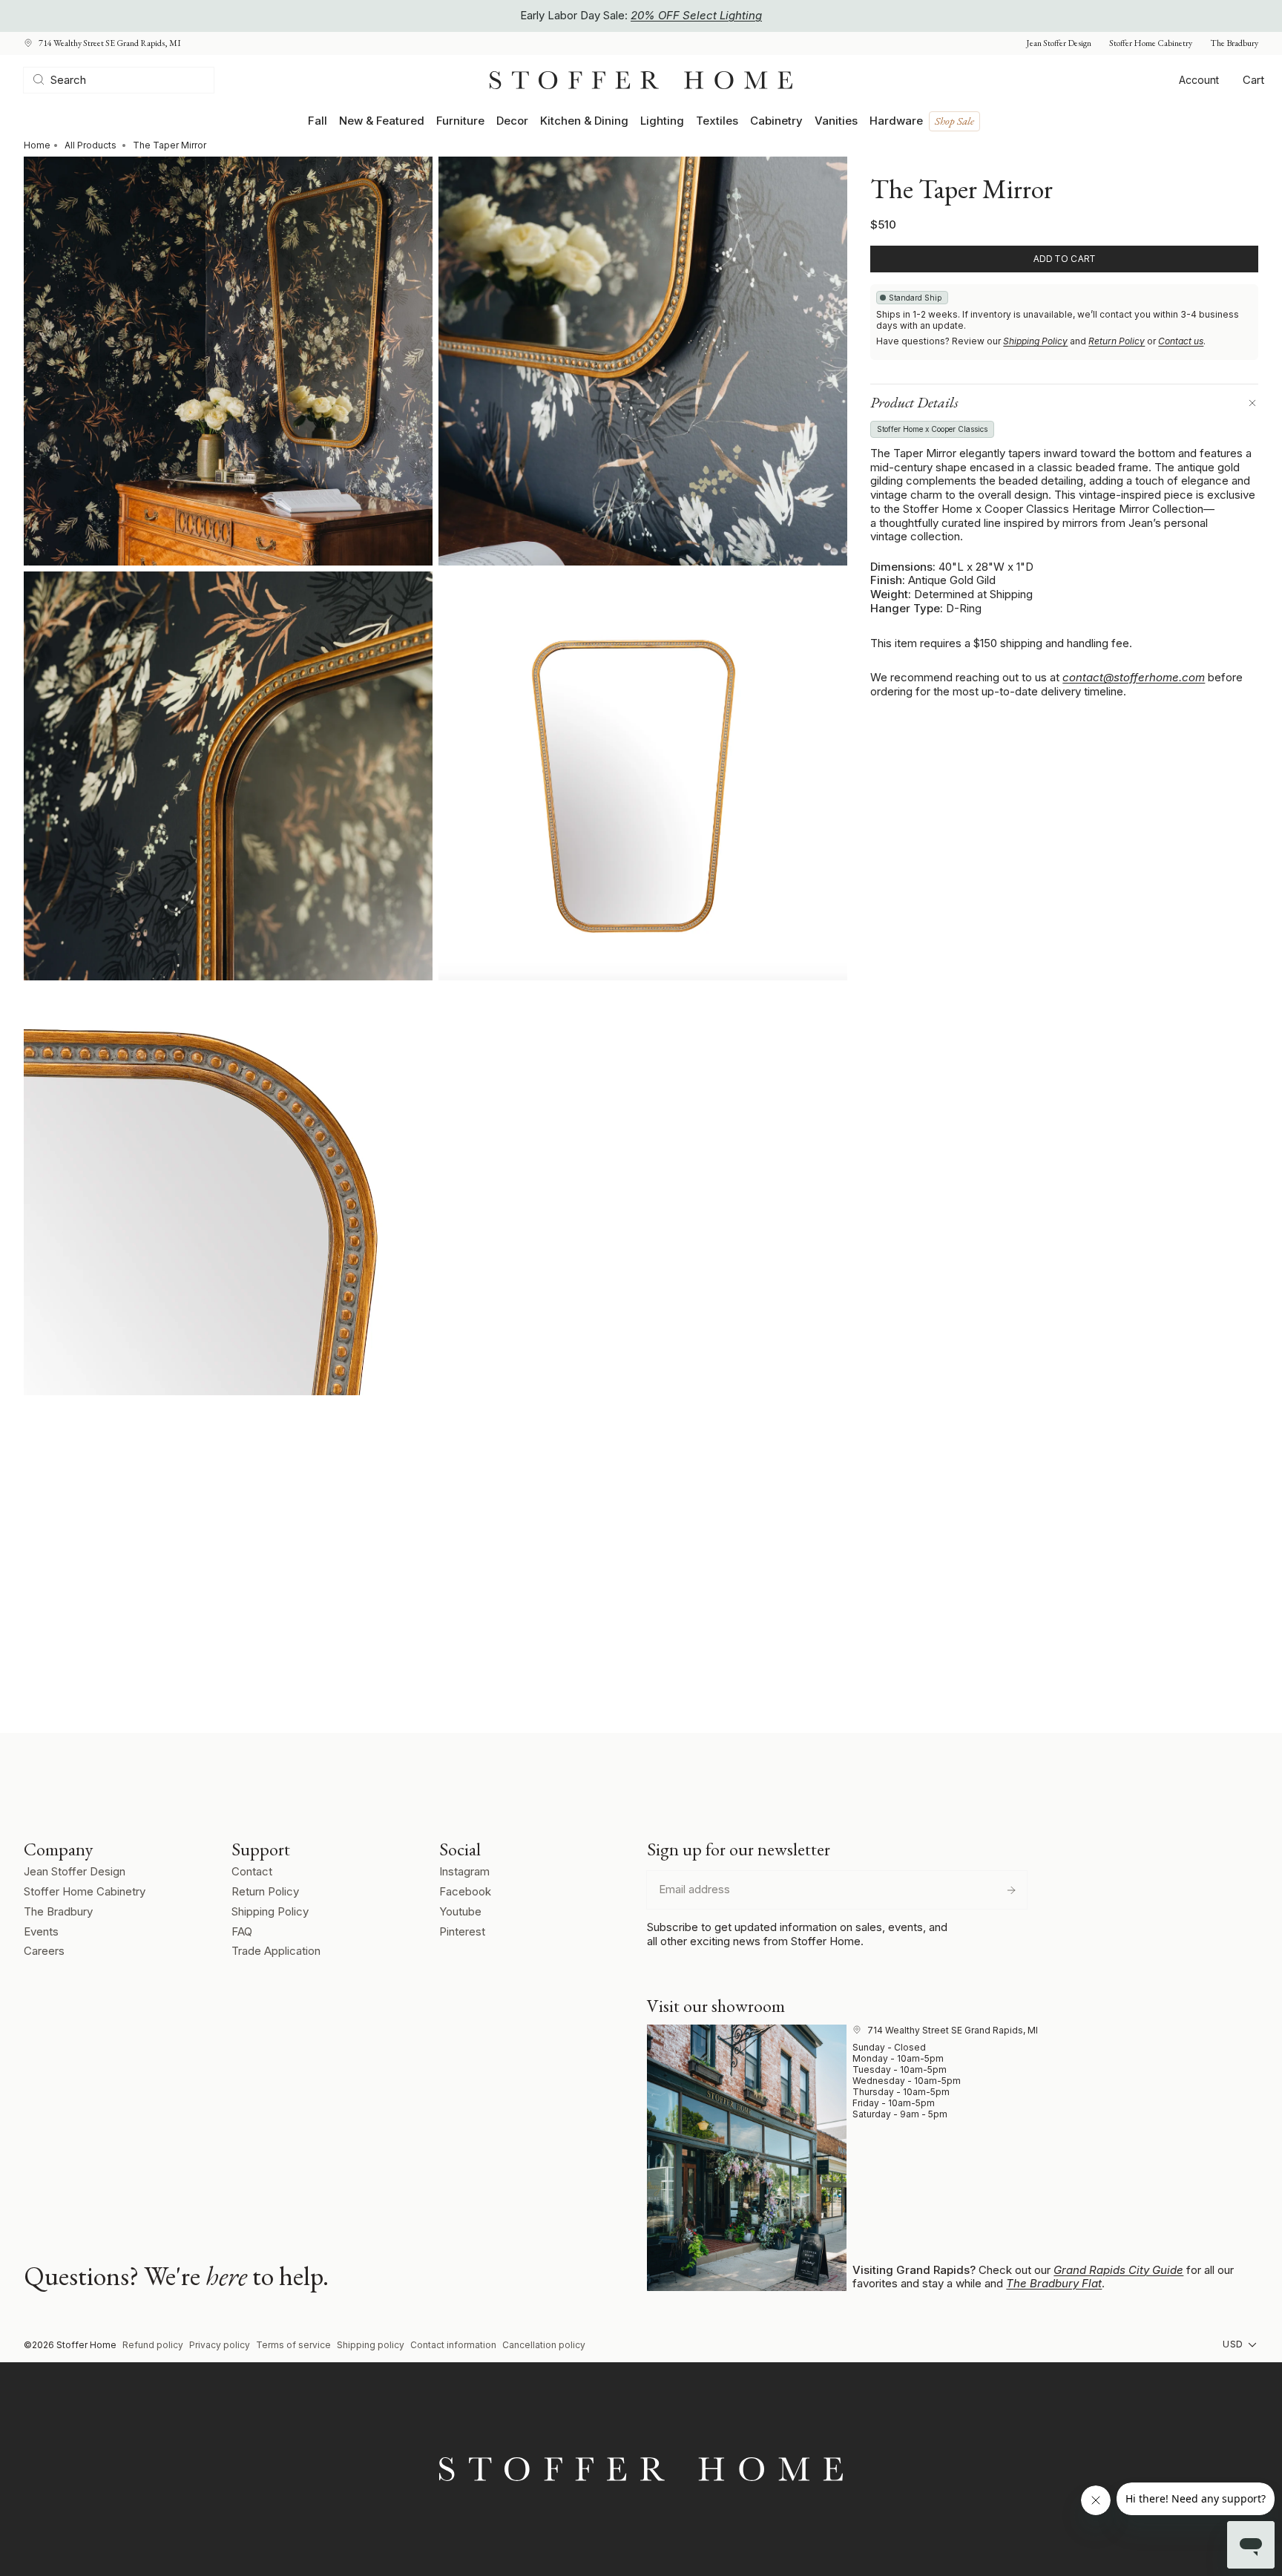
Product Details (914, 402)
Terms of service (293, 2344)
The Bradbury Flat (1054, 2283)
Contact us (1180, 341)
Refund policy (152, 2344)
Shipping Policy (1035, 341)
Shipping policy (370, 2344)
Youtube (460, 1911)
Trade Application (275, 1951)
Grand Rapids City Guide (1118, 2270)
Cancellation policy (543, 2344)
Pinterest (462, 1931)
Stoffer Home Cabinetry (1150, 43)
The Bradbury (1234, 43)
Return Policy (1116, 341)
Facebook (465, 1891)
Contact (251, 1871)
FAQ (241, 1931)
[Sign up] (1011, 1890)
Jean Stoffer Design (1058, 43)
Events (41, 1931)
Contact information (453, 2344)
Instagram (464, 1871)
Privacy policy (219, 2344)
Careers (44, 1951)
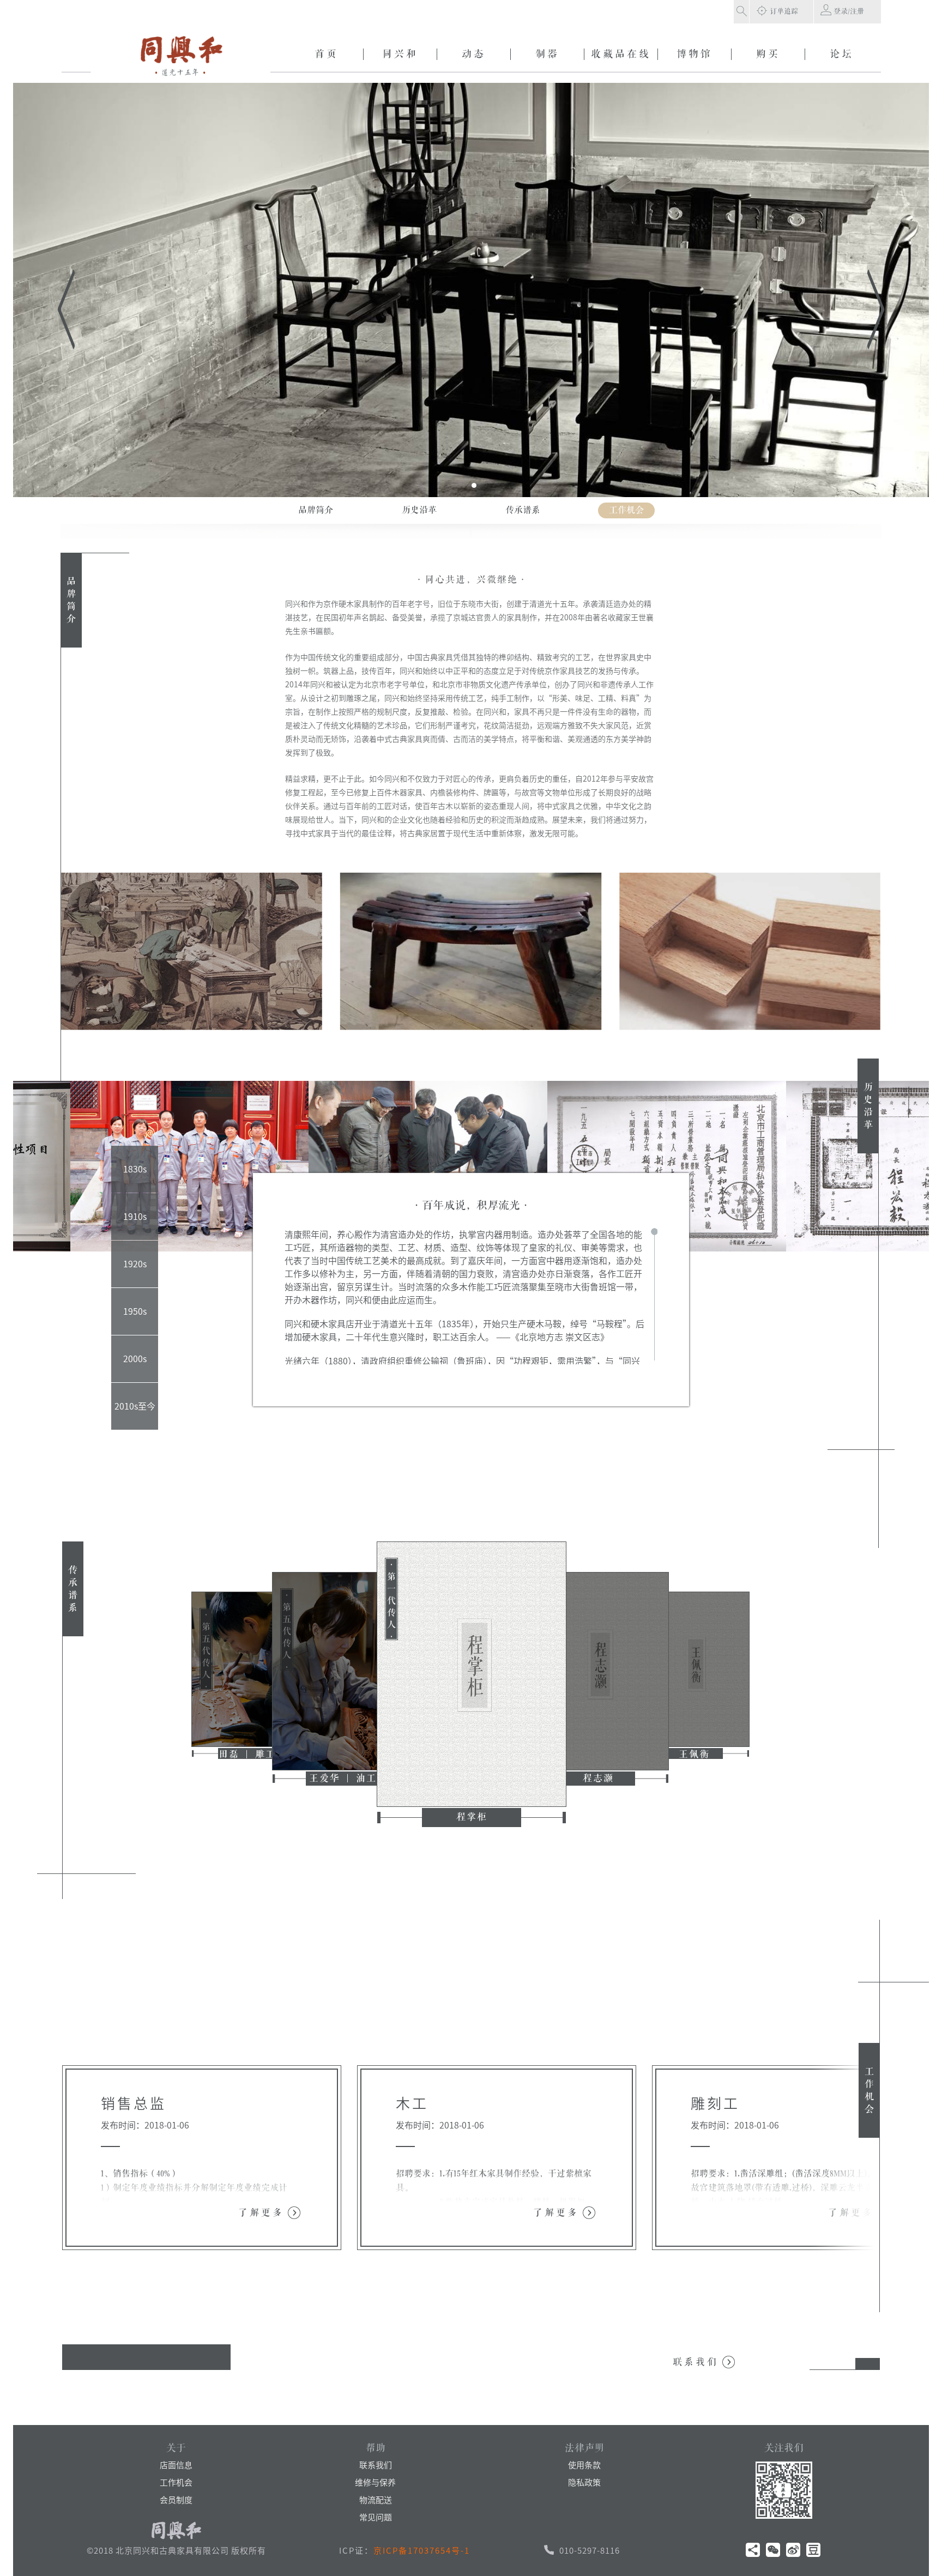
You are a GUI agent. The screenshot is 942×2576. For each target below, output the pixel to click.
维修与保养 (375, 2482)
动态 (474, 54)
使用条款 (584, 2465)
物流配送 (375, 2500)
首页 (327, 54)
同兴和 (400, 54)
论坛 (842, 54)
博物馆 (694, 54)
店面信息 (176, 2465)
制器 (547, 54)
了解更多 (261, 2213)
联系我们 (695, 2362)
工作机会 (176, 2482)
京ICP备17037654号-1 (421, 2551)
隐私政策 (584, 2482)
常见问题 (375, 2517)
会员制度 (176, 2500)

=-=-=-=-=

From the data above, return every line from the line that has "Shipping Policy (1035, 341)" up to and including the line that has "Careers (44, 1951)", exactly.

# EXERCISE RESULT:
Shipping Policy (1035, 341)
Shipping policy (370, 2344)
Youtube (460, 1911)
Trade Application (275, 1951)
Grand Rapids City Guide (1118, 2270)
Cancellation policy (543, 2344)
Pinterest (462, 1931)
Stoffer Home Cabinetry (1150, 43)
The Bradbury (1234, 43)
Return Policy (1116, 341)
Facebook (465, 1891)
Contact (251, 1871)
FAQ (241, 1931)
[Sign up] (1011, 1890)
Jean Stoffer Design (1058, 43)
Events (41, 1931)
Contact information (453, 2344)
Instagram (464, 1871)
Privacy policy (219, 2344)
Careers (44, 1951)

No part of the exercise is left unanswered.